КАК МЫ ПЕРЕЕХАЛИ В НОВЫЙ ДОМ
И КАК БЫЛИ РАЗВЕЯНЫ ПО ВЕТРУ
БУМАГИ ИЗ КАНЦЕЛЯРИИ
Когда половина нового дома была, наконец, отстроена, и мы переехали, это был для всех настоящий праздник. И мать, и отец, и мы с сестренкой нарядились во все новое. Мама надела золотые браслеты с бриллиантами, золотое наплечное ожерелье, золотой пояс с огромным, в человеческий глаз, сапфиром, на ногах у нее были лакированные туфли на высоких каблуках - и без того красивая, она сейчас была необыкновенно хороша. В ее светлых прекрасных глазах светилась радость и одного этого достаточно было, чтоб сделать меня счастливым - я ликовал, когда видел маму веселой и довольной. Отец, всегда такой деловой, немногословный, сегодня тоже смеялся, с удовольствием слушал, как мама расхваливает дом, шутил с мастерами-армянами, что-то весело говорил им по-армянски, а те смеялись и оживленно болтали. (Отец. знал по-армянски, рядом с селом, в котором ом вырос, было армянское село).
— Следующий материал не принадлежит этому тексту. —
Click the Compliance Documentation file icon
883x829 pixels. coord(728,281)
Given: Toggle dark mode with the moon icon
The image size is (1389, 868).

И вдруг среди этого веселья и ликования мы увидели, что люди с криком бегут к канцелярии уездного начальника, находившейся неподалеку от нашего нового дома.
Все умолкли, глядя на бегущих людей. Мы видели, как толпа ввалилась в канцелярию. Потом случилось что-то уж совсем непонятное - из окон и дверей канцелярии полетели на улицу кипы бумаг: покружившись в воздухе, бумаги падали на землю. Потом из канцелярии стали выходить чиновники, на ходу срывая с. себя погоны.
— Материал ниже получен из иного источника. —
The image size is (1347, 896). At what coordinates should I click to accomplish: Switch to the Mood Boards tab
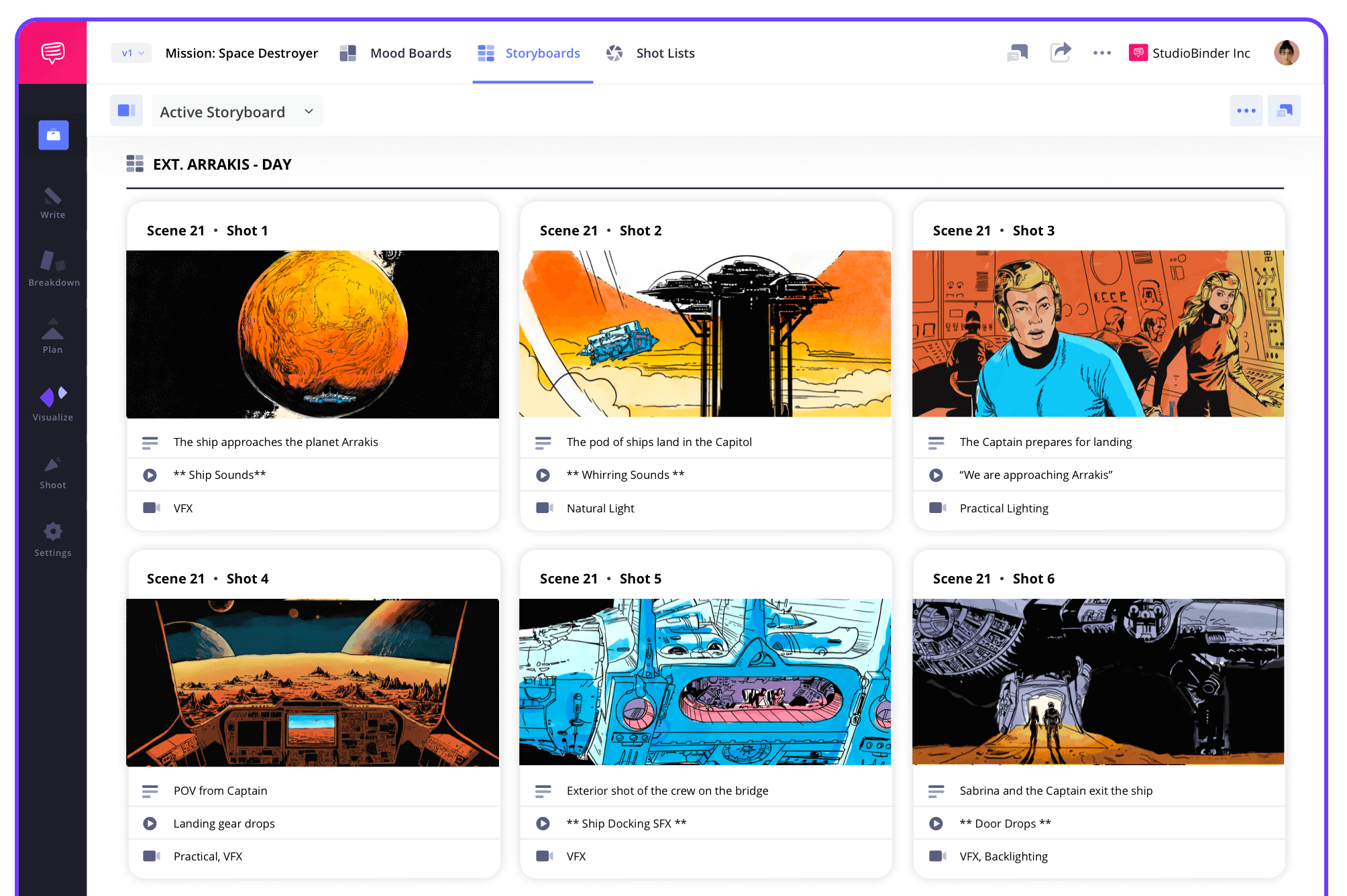(x=410, y=53)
- Что ж это такое? - удивленно спросила мама.
Ничего не ответив ей, папа сбежал по лестнице и быстро пошел туда, где собралась толпа. За ним устремились работавшие у нас армяне. Какой-то мужчина влез на табуретку - ее принесли из канцелярии - и стал говорить, размахивая руками. Толпа заколыхалась... "Урра-а-а!" кричали люди. В воздухе летали бумажки, их все выкидывали и выкидывали...
Наконец папа вернулся.
- Николая сбросили с трона! - сообщил он.
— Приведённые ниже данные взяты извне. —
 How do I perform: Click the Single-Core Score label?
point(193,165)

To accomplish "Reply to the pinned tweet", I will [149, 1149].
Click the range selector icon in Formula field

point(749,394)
- Не может быть! - воскликнула мама.
- Почему не может? - не прекращая работы, невозмутимо сказал армянин Кара. - Революционеры давно уже пытались придушить двуглавого орла.
"Как это? - подумал я. - Разве бывают орлы с двумя головами?" Спросить я не решился. И папа, и мама всегда одергивали меня, если я вмешивался в разговоры взрослых, и постепенно между мной и взрослыми выросла незримая стена из бесчисленных вопросов, оставшихся для меня неразрешенными.
- Думаю, не сегодня завтра киши приедет. - Отец всегда называл дедушку Байрама "киши"; в то время дедушка Байрам был уже помощником начальника соседнего уезда.
- А что будет на дорогах твориться!... - озабоченно протянула мама.
- Ну, ему это не страшно. Его тут все знают.
Знать-то знают, да ведь и врагов у него хватает.
- А когда дедушка приедет? - обрадованный, спросил я.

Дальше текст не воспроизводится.